▶ ASSIGNED TASK: From the data, return each line holding the word "label".

Saved entries

##########

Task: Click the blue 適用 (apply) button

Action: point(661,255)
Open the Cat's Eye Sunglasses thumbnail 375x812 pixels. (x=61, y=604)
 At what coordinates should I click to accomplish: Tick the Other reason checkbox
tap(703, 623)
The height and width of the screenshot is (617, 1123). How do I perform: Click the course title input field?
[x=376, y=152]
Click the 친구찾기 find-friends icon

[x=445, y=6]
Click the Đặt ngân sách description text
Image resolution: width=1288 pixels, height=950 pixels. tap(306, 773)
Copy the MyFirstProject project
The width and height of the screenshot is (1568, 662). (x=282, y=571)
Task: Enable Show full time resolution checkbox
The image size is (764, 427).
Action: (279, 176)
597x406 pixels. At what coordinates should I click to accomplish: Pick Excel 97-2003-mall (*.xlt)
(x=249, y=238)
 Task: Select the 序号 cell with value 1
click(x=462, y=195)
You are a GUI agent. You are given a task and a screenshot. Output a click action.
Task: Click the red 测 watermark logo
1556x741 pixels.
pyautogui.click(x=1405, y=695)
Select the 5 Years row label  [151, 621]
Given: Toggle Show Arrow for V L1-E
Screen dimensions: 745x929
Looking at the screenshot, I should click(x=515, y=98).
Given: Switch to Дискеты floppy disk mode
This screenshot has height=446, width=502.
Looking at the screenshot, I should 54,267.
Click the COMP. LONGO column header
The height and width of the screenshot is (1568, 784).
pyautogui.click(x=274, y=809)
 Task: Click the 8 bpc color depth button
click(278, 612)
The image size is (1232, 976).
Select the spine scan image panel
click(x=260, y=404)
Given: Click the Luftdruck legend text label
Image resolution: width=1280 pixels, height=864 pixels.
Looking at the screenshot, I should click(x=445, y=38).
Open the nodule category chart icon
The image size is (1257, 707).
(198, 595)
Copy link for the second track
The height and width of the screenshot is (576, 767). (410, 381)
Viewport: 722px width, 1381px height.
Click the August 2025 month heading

##########

▶ OUTPUT FOR THIS EXERCISE:
Select the 5 Years row label  [151, 621]
Given: Click the Luftdruck legend text label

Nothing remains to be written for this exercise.